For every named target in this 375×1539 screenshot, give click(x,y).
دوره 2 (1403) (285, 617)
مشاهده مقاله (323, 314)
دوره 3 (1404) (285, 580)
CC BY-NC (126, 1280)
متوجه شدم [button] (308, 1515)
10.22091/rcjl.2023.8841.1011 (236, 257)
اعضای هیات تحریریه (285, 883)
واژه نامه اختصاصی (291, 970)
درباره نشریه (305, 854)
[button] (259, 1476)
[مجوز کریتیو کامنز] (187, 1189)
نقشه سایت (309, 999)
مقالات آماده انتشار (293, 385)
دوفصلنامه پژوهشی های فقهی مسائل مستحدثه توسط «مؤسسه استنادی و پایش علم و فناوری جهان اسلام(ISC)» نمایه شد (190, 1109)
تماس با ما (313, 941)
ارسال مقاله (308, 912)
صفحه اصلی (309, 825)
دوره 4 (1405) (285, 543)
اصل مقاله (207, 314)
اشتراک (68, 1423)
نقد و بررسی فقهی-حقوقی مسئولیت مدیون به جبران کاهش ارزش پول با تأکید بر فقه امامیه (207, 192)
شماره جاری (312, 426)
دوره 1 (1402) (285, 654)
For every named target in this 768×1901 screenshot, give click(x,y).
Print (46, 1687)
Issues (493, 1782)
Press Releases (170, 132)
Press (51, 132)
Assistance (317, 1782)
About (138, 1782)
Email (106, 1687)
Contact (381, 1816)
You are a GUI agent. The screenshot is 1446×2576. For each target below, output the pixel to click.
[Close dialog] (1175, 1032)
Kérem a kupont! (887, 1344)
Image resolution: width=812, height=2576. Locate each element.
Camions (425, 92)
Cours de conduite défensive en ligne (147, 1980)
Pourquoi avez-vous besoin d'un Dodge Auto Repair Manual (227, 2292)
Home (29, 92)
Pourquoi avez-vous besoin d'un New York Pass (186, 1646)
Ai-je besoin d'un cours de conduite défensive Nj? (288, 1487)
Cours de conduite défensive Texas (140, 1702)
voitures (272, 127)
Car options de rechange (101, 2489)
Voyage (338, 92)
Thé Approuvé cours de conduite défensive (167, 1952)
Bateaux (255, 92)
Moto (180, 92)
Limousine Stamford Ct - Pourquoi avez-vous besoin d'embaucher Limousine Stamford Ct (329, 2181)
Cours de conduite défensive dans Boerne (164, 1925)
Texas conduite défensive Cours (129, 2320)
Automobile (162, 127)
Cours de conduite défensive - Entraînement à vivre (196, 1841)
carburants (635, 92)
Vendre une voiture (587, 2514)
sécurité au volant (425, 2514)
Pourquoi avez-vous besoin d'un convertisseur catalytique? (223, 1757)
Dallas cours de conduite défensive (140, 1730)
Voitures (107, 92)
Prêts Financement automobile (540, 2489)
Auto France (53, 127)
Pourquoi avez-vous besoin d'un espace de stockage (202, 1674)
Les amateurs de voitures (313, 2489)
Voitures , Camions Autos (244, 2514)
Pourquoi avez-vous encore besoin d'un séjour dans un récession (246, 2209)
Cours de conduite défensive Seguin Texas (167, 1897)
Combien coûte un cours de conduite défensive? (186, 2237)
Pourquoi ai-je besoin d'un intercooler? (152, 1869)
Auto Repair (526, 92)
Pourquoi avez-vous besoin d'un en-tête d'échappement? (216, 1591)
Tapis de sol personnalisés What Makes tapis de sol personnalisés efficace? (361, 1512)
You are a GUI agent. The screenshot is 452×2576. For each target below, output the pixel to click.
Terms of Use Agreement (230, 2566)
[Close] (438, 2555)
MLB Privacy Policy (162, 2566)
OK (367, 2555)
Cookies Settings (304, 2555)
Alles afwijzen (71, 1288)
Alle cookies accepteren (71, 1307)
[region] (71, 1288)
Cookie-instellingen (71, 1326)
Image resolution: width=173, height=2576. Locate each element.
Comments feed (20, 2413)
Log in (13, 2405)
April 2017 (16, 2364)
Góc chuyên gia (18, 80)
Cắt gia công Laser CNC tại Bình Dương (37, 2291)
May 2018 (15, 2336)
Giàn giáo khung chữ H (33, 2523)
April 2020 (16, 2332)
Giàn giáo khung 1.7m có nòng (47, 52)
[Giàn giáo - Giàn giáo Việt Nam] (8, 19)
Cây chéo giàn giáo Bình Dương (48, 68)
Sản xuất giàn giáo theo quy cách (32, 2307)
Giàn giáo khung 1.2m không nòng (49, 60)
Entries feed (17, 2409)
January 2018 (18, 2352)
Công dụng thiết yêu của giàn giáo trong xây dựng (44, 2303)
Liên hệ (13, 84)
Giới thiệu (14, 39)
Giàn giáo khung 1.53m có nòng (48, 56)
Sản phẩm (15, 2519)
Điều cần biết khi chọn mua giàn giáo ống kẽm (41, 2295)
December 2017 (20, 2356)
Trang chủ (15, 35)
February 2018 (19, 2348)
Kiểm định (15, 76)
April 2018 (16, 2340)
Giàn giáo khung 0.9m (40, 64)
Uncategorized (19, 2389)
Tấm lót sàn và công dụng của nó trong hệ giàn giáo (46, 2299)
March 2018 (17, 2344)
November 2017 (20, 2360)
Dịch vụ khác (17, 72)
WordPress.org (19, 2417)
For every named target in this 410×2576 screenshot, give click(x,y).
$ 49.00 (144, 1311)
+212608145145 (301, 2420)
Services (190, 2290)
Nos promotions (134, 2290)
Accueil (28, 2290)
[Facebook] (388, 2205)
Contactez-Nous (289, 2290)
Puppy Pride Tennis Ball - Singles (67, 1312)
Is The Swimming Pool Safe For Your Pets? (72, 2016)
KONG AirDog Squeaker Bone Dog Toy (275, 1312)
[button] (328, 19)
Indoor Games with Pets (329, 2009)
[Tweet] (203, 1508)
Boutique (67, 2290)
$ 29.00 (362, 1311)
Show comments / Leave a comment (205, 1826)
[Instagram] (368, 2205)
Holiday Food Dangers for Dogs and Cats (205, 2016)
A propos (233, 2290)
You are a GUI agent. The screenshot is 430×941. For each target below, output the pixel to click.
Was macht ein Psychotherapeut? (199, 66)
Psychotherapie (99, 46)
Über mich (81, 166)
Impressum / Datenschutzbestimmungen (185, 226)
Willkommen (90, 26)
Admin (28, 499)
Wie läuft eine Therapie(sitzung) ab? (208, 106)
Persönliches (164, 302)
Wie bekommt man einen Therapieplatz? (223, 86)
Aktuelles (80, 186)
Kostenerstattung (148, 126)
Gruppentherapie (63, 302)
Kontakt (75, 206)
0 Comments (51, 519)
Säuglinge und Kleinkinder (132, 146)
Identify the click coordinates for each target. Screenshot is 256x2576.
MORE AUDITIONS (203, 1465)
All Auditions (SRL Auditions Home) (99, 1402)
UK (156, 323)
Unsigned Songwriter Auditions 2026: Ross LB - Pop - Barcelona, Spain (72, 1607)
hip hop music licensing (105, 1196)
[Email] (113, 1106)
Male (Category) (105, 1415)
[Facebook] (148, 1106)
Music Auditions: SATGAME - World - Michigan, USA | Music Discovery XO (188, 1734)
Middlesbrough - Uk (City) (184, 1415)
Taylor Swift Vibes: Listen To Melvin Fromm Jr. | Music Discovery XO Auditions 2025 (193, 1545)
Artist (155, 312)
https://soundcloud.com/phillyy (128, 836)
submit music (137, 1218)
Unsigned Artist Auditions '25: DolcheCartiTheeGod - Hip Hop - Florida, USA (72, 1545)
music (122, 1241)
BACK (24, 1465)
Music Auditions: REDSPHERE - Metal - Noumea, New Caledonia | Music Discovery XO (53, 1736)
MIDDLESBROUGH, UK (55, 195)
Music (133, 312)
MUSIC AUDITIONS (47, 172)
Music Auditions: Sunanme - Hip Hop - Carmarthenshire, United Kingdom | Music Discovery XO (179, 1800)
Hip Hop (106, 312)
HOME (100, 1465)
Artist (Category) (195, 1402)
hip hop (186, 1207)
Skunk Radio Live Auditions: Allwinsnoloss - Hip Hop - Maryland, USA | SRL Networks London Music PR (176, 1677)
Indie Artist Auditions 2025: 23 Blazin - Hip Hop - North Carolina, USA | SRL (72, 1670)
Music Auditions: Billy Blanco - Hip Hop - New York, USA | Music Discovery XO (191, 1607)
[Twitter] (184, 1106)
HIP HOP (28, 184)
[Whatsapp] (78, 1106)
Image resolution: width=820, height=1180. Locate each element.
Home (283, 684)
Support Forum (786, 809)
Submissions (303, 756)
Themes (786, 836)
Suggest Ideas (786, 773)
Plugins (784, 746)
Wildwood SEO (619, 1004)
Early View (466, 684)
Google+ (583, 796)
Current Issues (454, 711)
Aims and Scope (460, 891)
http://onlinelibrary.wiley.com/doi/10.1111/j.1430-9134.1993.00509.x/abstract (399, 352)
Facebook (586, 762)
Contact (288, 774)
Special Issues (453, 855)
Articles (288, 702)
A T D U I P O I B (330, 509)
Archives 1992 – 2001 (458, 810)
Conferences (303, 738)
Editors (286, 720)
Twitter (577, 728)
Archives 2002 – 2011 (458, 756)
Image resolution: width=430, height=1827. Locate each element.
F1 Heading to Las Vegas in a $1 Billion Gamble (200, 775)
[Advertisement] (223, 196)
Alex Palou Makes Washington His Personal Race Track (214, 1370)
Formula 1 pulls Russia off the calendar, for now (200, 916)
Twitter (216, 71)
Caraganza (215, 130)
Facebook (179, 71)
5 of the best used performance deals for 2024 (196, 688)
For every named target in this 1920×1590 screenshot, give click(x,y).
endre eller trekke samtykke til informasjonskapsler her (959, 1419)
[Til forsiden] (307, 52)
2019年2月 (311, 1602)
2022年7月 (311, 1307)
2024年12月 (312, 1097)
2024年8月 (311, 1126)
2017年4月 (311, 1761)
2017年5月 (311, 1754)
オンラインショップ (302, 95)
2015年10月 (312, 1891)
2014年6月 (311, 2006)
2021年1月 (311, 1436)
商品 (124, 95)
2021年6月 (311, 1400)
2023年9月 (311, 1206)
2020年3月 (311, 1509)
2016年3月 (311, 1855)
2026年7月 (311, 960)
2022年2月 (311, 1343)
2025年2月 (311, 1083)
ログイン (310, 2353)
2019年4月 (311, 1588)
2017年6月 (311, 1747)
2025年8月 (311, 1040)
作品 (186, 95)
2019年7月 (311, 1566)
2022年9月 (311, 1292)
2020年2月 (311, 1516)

* **Exercise description**:
Say, as a bare number, how many lines in the entries above include the string "Texas".

* **Result of the exercise**:
3